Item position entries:
-- BEGIN --

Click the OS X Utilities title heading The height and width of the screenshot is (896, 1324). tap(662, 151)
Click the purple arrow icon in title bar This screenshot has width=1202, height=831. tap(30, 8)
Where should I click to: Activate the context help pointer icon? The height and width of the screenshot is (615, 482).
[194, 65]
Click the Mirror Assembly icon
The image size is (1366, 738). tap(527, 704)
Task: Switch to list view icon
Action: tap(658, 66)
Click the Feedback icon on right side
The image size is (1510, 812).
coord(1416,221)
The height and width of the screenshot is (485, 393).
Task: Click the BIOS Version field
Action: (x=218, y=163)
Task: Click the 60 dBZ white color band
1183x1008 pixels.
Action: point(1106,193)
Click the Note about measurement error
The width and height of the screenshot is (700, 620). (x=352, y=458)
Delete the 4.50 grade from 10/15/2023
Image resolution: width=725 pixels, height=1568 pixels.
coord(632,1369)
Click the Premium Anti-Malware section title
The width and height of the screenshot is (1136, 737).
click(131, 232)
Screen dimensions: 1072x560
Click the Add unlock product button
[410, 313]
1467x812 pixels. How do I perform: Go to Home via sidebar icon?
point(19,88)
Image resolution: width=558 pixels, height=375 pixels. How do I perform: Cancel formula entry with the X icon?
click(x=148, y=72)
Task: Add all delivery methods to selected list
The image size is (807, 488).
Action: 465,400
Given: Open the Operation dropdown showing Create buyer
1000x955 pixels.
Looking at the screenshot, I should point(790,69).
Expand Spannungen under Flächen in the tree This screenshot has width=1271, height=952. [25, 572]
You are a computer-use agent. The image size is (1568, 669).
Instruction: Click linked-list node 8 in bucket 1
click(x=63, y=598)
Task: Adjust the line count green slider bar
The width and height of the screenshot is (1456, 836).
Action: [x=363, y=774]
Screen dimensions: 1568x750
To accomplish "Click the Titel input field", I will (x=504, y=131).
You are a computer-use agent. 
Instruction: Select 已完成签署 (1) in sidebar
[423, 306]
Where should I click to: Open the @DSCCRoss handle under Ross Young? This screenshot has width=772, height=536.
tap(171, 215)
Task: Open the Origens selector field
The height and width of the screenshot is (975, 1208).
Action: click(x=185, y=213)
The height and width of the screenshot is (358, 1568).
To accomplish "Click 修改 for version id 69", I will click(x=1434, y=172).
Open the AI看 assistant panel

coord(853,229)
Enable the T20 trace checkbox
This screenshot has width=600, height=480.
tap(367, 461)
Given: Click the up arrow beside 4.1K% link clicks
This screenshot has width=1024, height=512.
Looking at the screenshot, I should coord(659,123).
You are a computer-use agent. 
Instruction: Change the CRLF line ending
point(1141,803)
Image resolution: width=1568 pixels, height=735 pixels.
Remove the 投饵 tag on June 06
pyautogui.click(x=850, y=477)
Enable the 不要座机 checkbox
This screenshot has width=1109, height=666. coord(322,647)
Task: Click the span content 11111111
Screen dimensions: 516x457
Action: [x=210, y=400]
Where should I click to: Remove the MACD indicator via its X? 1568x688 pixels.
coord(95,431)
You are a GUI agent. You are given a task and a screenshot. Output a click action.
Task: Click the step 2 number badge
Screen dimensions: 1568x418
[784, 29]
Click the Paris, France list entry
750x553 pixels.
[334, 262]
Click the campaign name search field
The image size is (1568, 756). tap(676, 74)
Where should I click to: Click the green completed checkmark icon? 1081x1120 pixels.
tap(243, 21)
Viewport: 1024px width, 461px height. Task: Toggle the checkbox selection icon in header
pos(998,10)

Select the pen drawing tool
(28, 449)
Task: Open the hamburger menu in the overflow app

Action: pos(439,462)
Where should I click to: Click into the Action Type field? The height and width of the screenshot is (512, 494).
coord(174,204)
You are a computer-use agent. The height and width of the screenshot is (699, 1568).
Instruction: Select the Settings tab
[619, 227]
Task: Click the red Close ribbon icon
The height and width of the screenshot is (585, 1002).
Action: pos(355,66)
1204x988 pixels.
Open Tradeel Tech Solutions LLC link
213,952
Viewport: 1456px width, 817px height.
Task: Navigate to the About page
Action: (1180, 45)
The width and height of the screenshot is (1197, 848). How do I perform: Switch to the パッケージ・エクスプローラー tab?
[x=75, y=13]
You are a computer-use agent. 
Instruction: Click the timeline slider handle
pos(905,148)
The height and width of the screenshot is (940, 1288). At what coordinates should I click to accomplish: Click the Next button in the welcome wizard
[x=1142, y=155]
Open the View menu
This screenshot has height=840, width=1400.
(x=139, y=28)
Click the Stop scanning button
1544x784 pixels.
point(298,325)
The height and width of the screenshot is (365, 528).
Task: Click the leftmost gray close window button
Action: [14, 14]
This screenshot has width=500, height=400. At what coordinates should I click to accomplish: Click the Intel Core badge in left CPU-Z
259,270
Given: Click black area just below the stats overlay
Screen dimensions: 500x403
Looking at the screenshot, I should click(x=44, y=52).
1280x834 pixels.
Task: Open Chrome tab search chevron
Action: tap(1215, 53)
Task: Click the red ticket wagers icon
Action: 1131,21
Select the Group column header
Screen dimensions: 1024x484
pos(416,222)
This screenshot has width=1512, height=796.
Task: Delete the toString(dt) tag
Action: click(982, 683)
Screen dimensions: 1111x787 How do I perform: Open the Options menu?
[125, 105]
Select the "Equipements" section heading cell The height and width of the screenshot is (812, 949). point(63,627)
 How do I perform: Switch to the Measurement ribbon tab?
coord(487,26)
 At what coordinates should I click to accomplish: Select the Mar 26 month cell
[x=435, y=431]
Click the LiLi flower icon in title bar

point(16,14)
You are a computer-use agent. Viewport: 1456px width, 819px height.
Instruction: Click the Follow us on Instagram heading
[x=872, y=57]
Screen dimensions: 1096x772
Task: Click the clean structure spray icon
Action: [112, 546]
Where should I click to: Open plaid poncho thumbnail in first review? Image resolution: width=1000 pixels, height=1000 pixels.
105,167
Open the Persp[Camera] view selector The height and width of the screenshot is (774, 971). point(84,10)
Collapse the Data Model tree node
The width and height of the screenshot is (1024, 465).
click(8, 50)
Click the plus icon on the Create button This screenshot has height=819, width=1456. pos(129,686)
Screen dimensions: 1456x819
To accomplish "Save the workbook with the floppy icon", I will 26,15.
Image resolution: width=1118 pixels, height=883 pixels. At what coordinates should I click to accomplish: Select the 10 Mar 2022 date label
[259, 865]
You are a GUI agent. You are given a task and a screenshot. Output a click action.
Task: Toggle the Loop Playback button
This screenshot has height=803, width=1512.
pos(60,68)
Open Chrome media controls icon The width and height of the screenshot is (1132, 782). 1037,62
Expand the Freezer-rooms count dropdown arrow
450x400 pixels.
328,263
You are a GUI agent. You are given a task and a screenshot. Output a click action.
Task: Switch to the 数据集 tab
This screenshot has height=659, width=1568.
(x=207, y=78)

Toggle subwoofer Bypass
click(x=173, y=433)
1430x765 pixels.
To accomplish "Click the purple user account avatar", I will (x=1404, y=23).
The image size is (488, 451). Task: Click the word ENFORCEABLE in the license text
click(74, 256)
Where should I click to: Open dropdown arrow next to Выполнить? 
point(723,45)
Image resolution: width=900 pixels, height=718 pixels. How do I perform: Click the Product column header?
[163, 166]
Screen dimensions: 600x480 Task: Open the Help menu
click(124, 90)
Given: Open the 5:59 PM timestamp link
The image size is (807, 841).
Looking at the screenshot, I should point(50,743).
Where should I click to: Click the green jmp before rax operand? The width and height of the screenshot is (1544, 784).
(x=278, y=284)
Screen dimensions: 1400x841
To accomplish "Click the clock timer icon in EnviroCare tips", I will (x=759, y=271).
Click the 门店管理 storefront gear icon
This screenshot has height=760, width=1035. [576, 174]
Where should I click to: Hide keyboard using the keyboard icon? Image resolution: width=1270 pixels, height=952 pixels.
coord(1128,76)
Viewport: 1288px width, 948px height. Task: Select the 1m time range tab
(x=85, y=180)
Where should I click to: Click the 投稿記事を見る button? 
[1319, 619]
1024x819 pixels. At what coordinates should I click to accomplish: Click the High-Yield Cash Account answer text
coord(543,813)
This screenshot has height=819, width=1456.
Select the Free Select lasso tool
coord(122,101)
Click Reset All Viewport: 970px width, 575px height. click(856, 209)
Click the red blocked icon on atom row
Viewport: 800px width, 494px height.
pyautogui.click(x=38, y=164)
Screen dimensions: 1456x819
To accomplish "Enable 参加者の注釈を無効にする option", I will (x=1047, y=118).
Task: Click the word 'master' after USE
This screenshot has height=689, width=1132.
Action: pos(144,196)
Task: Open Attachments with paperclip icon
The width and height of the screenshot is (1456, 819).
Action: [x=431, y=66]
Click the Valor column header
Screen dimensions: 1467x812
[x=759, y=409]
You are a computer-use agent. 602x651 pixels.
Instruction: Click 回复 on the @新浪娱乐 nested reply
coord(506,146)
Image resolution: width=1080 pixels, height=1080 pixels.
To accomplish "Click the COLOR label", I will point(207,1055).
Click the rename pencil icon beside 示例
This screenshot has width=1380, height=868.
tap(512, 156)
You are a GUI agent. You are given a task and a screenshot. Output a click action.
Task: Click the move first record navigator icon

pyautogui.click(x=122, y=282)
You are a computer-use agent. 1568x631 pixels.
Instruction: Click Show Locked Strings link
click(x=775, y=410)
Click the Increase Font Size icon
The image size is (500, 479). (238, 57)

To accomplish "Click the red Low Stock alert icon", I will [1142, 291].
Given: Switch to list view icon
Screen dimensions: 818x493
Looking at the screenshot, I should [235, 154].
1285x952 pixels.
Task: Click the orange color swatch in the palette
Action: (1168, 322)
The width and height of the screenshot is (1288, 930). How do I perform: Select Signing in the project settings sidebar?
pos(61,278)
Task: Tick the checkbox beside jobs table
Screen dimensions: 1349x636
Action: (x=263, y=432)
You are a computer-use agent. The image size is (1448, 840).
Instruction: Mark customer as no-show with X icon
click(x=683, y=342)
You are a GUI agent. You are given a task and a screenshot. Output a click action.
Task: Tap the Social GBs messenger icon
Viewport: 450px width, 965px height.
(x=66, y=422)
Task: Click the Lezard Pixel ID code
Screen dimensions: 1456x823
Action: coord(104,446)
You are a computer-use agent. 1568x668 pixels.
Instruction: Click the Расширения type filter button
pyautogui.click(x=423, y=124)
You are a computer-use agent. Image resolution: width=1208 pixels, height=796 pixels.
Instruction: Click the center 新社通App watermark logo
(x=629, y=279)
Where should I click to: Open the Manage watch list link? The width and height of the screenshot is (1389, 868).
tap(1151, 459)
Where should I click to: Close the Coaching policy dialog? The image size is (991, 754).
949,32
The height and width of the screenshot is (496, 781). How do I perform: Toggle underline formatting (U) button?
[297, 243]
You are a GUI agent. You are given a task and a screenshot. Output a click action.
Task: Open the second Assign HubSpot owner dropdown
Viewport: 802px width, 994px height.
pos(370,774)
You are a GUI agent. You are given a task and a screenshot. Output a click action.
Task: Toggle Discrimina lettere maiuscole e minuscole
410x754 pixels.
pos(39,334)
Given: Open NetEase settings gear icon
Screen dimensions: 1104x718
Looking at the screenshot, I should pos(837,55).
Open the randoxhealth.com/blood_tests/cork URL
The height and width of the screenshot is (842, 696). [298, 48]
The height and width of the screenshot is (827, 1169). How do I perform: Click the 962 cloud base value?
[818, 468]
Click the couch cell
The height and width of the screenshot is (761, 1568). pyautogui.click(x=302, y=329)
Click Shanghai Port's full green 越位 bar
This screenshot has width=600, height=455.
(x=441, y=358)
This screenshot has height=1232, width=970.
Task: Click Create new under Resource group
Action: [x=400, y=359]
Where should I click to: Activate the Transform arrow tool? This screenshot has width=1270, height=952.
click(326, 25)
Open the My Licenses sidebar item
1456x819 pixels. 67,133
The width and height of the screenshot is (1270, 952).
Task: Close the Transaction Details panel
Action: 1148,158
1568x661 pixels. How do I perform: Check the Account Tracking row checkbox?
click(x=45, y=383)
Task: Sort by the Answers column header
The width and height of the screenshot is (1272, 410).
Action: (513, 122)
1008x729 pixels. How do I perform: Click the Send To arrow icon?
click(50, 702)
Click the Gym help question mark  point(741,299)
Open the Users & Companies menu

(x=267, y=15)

-- END --

Duplicate the listing above line for line, taking everything from the line containing "Click the Valor column header" down to the line containing "tap(512, 156)", both of those included.

Click the Valor column header
Screen dimensions: 1467x812
[x=759, y=409]
You are a computer-use agent. 602x651 pixels.
Instruction: Click 回复 on the @新浪娱乐 nested reply
coord(506,146)
Image resolution: width=1080 pixels, height=1080 pixels.
To accomplish "Click the COLOR label", I will point(207,1055).
Click the rename pencil icon beside 示例
This screenshot has width=1380, height=868.
tap(512, 156)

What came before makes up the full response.